Exercise description: All of the data that follows is to be written out exactly, with images excluded.

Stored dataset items
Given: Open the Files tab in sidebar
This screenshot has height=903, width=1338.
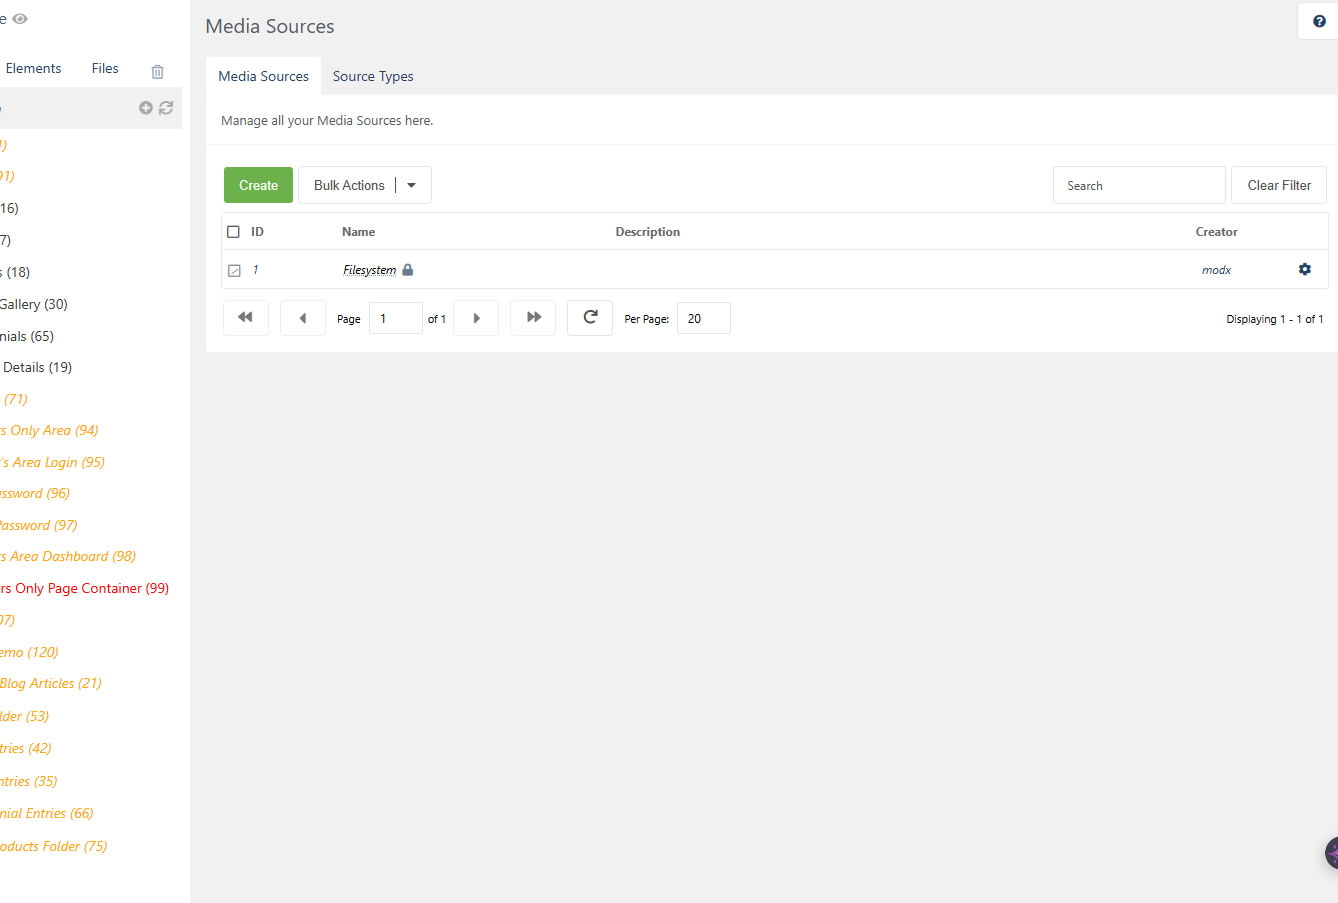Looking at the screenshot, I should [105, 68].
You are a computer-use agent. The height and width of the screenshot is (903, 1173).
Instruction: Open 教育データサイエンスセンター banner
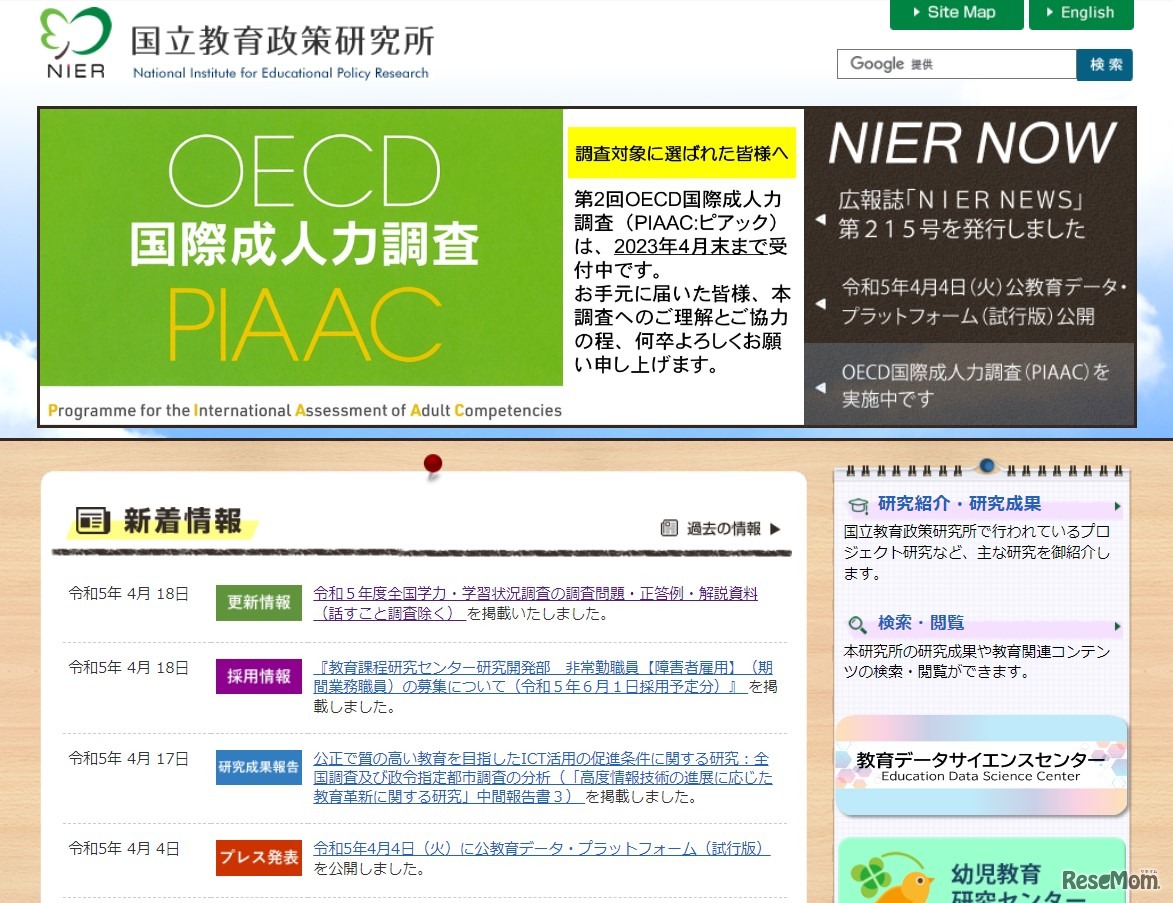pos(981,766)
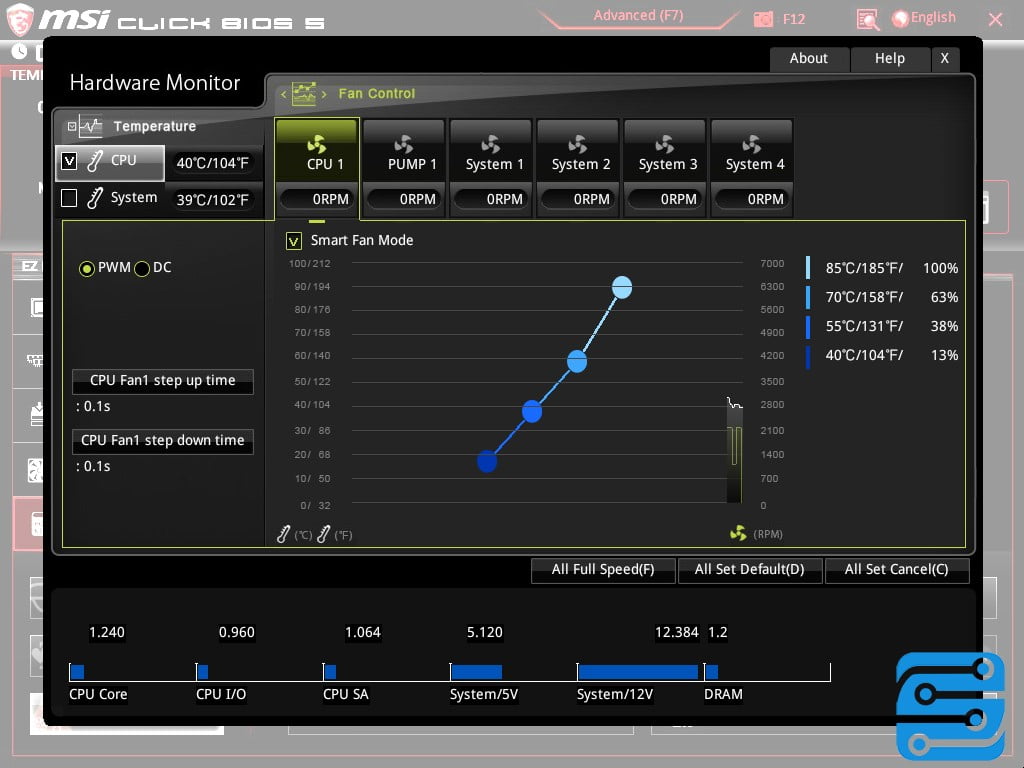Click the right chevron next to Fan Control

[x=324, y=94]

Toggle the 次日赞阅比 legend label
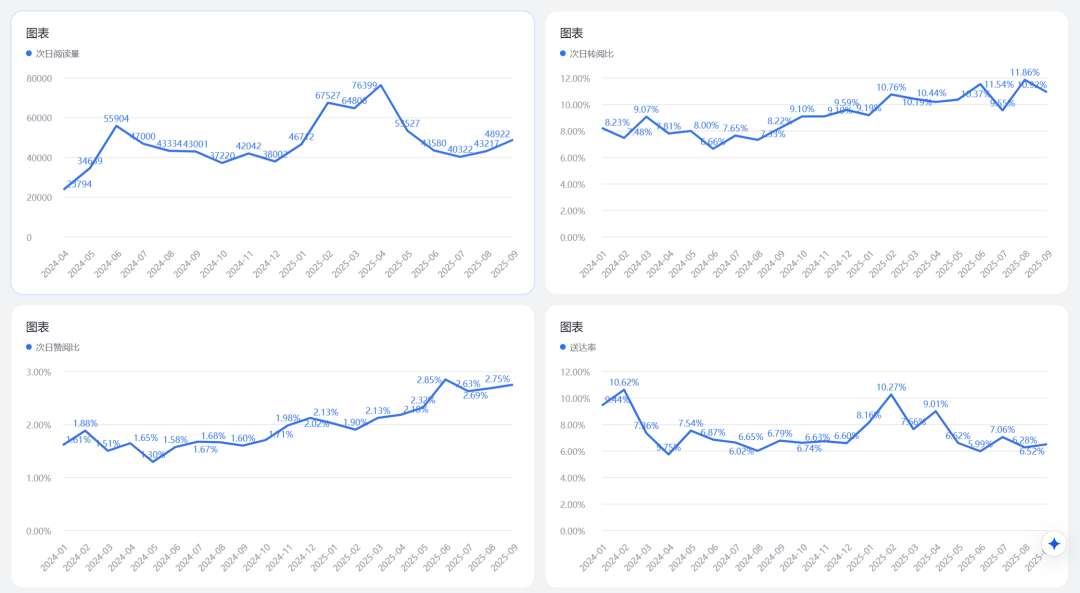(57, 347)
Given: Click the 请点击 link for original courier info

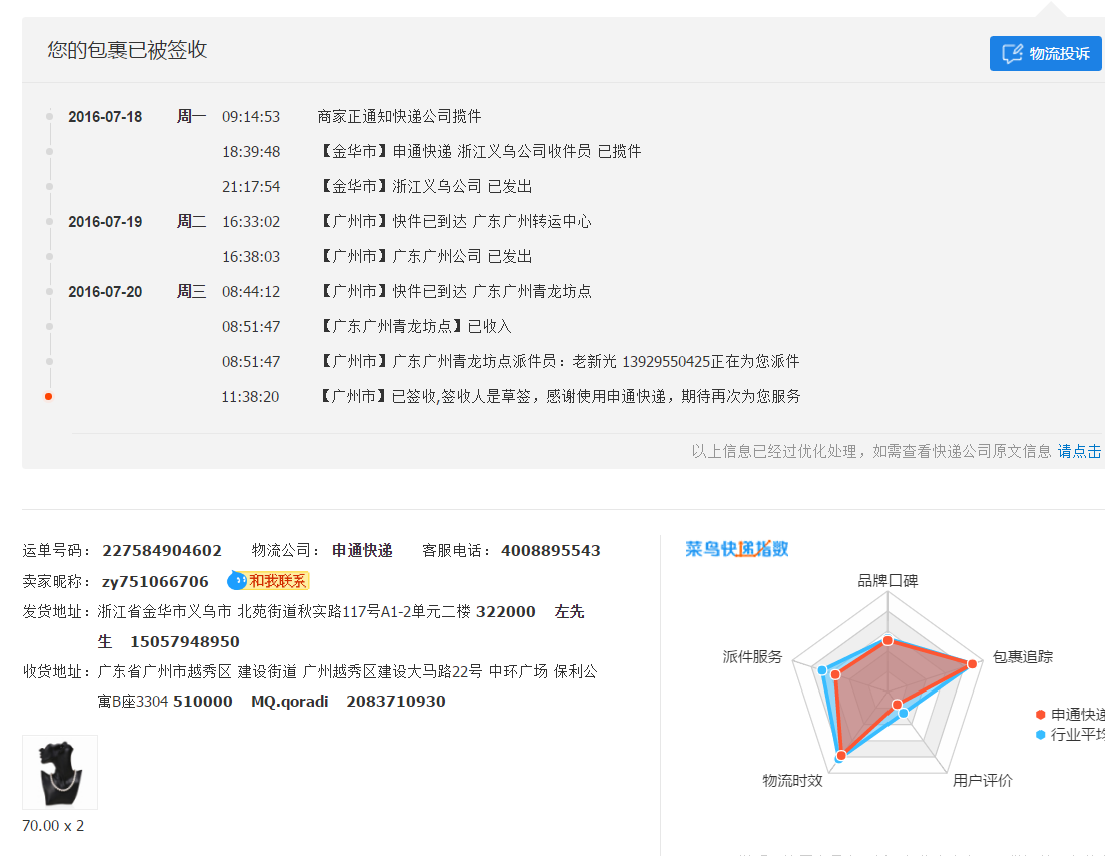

Solution below:
Given: Open the Files tab in sidebar
This screenshot has height=903, width=1338.
Looking at the screenshot, I should [105, 68].
You are a computer-use agent. The height and width of the screenshot is (903, 1173).
Instruction: Open 教育データサイエンスセンター banner
pos(981,766)
Click the right chevron next to Fan Control

[x=324, y=94]

Toggle the 次日赞阅比 legend label
(57, 347)
Given: Click the 请点击 link for original courier info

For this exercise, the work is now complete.